His final walk along Downing Street, hand in hand with his wife and two young sons, was an uncharacteristically human moment in the political life of a Prime Minister who could never convince the British public to love him.
ow the electorate that scorned him is to be offered the chance to reassess his reputation and be afforded a glimpse into the “dark secrets” of the former Labour leader as his notorious rages, penchant for hair gel and Shakespearean fall from power are laid bare on the stage.
The Confessions of Gordon Brown, a one-man play, will open at the Edinburgh Fringe Festival next week before transferring to the Trafalgar Studios in London and a cheeky short run at the Labour Party conference at Brighton. It is a tale of back-stabbing, betrayals and a dream of power that went horribly wrong – with no time for dour lectures on the merits or otherwise of neo-classical endogenous growth theory.
So far those who have seen the show say that far from confirming their prejudices, it has made them reassess their view of Mr Brown, who served two years and 319 days in No 10 after spending a decade locked in an increasingly bitter feud over the top job with Tony Blair.
“I have had a lot of people who didn’t know him – as well as some that did – saying they didn’t particularly like him or care for him but now they have a bit of empathy with him,” said Ian Grieve, who plays the fellow Scot.
“It was a dubious honour to be told you are good casting for Gordon Brown,” he admits. Grieve said he has adopted the mannerisms of the former Prime Minister – the nail biting, jaw drop and furious one-fingered typing witnessed by his staff – but his primary intention was to make him “bearable company” for the duration of the show.

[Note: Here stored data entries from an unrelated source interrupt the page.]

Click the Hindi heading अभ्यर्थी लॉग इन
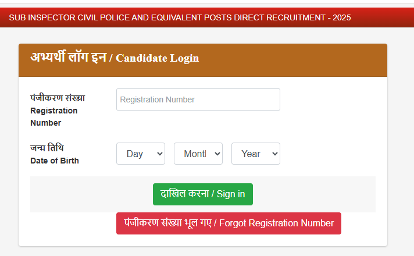 [x=68, y=58]
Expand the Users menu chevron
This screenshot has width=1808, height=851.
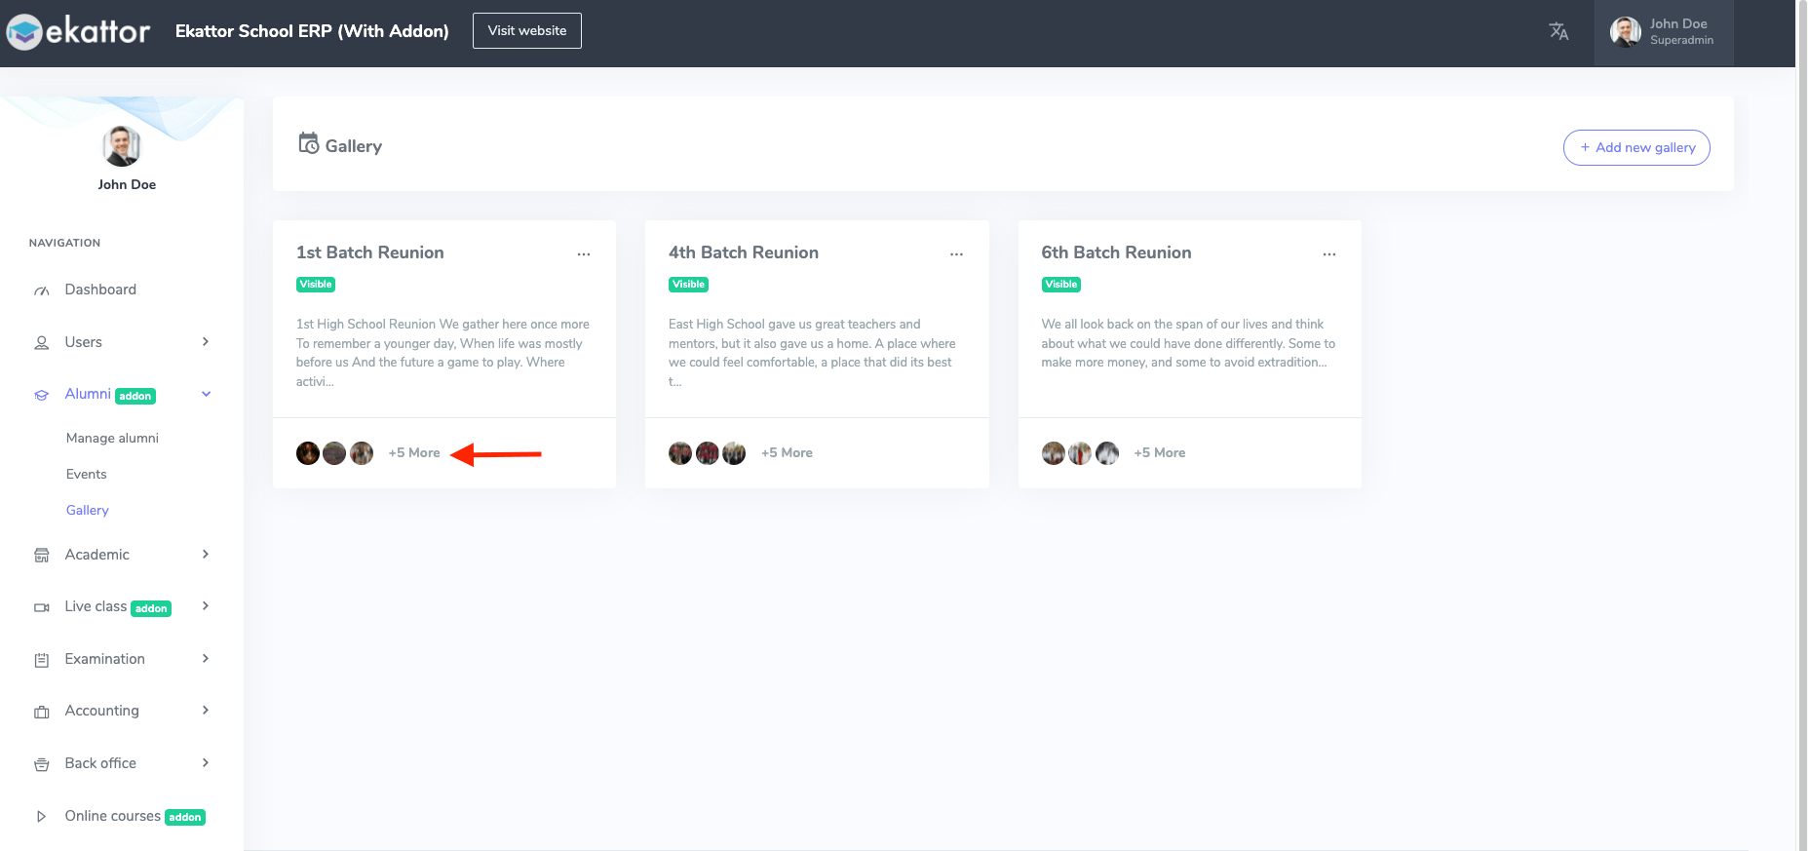206,342
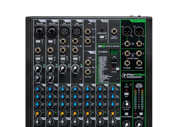Click the FOOT SWITCH jack
Screen dimensions: 175x127
tap(114, 31)
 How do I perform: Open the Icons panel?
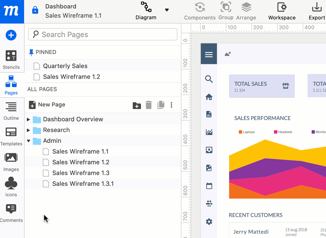(11, 187)
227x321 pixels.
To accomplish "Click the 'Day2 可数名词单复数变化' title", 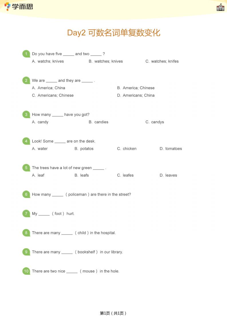I will 114,33.
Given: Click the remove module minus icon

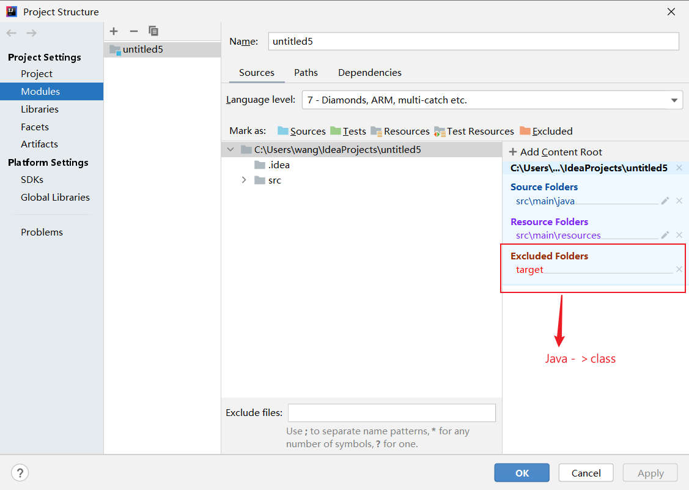Looking at the screenshot, I should tap(133, 31).

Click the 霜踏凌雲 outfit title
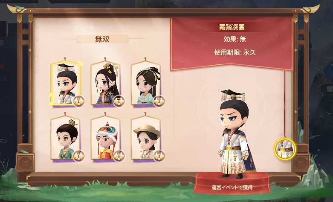(232, 27)

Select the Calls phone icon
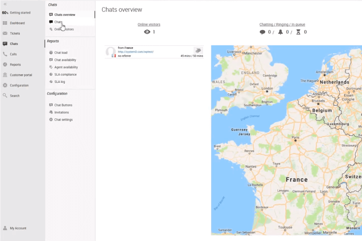coord(5,54)
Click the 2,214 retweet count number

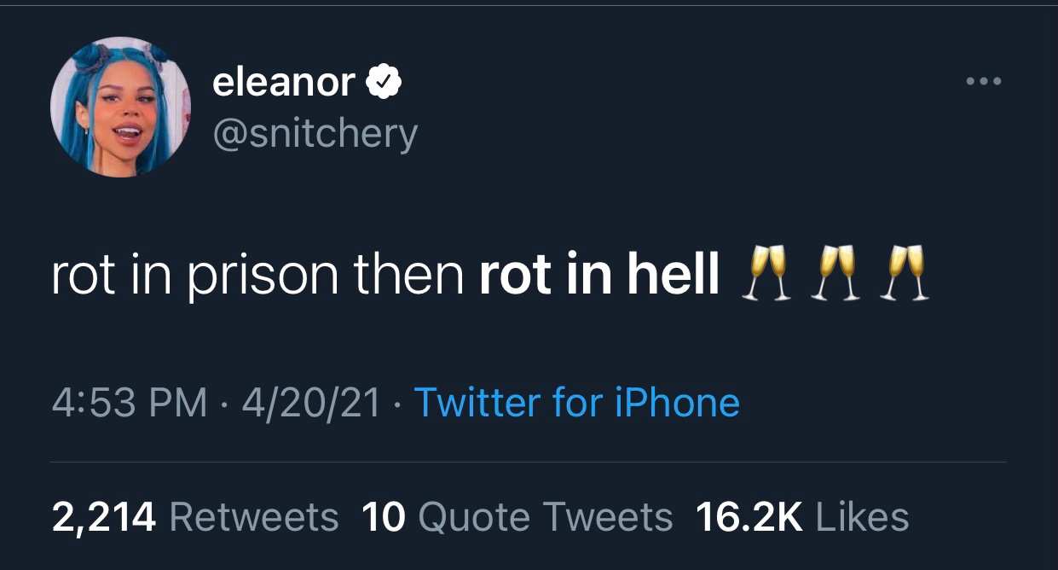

He believes Mr Brown’s luck simply ran out and that his public discomfiture emanated from his inability to create a convincing public persona for himself. “He wasn’t that good an actor. I suppose that is a good thing in a person that you can’t switch it on but it was doomed in him,” he said. “He was baffled about why he couldn’t make people like him. He knows he looks like a dodgy Scots bloke in a suit with a jowly neck and a fixed grin.”
Writer Kevin Toolis spoke to leading Brown supporters including Ed Balls and Damian McBride whilst researching the play and says Mr Brown surrounded himself with a clique who – like him – believed he had been unfairly usurped by his apprentice-turned-master Tony Blair. “He is a great man fallen. Even when he was in office people said he was a Shakespearean tragic figure. There was something about him that was magnificent but flawed with failure,” says Toolis. The play is not a hatchet job or a hagiography but rather an examination of leadership through the ages, he added.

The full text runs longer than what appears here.